▶ _WHAT YOU NEED TO DO_
Update the data below by changing "screenshot" to "screen capture" and keeping everything else the same. Leave the pictures out of your version.
[START STORED RECORDS]
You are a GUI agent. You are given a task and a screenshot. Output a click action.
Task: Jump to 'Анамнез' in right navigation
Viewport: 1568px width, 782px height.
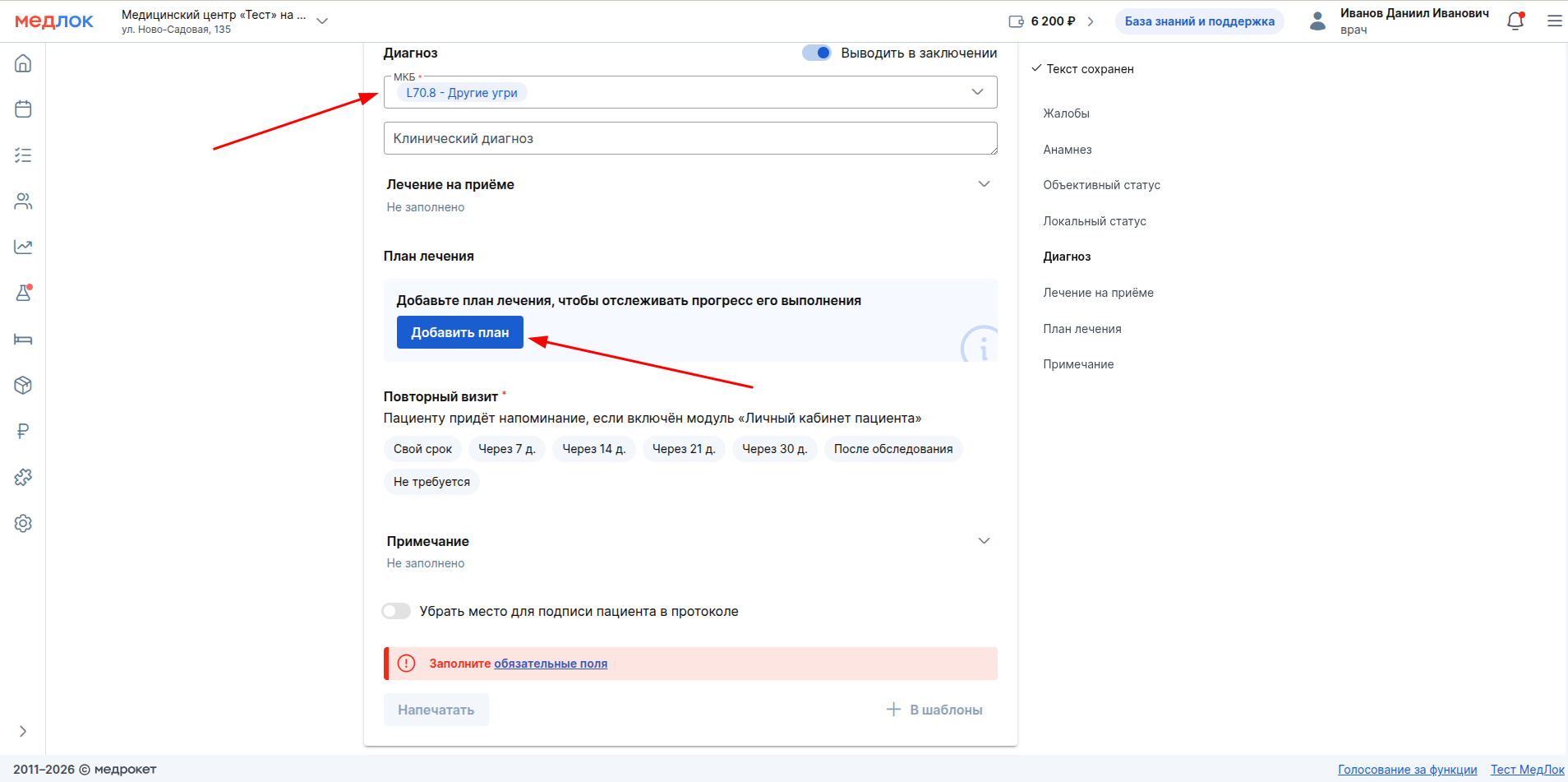pos(1067,150)
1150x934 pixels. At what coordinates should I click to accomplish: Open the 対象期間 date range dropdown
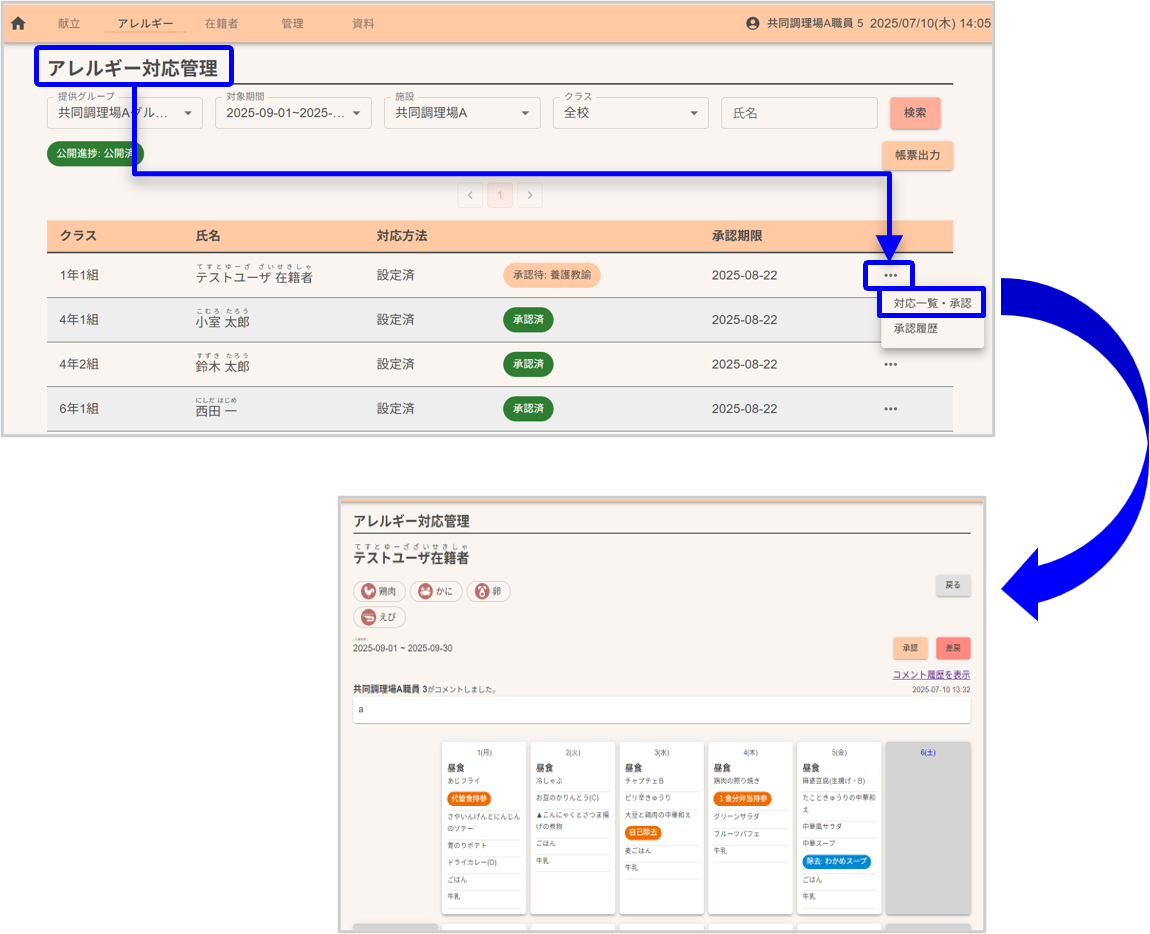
[END STORED RECORDS]
▶ _THE ANSWER_
You are a GUI agent. You are given a task and a screen capture. Output a click action.
Task: Jump to 'Анамнез' in right navigation
Viewport: 1568px width, 782px height.
pos(1067,150)
1150x934 pixels. At what coordinates should I click to accomplish: Open the 対象期間 date range dropdown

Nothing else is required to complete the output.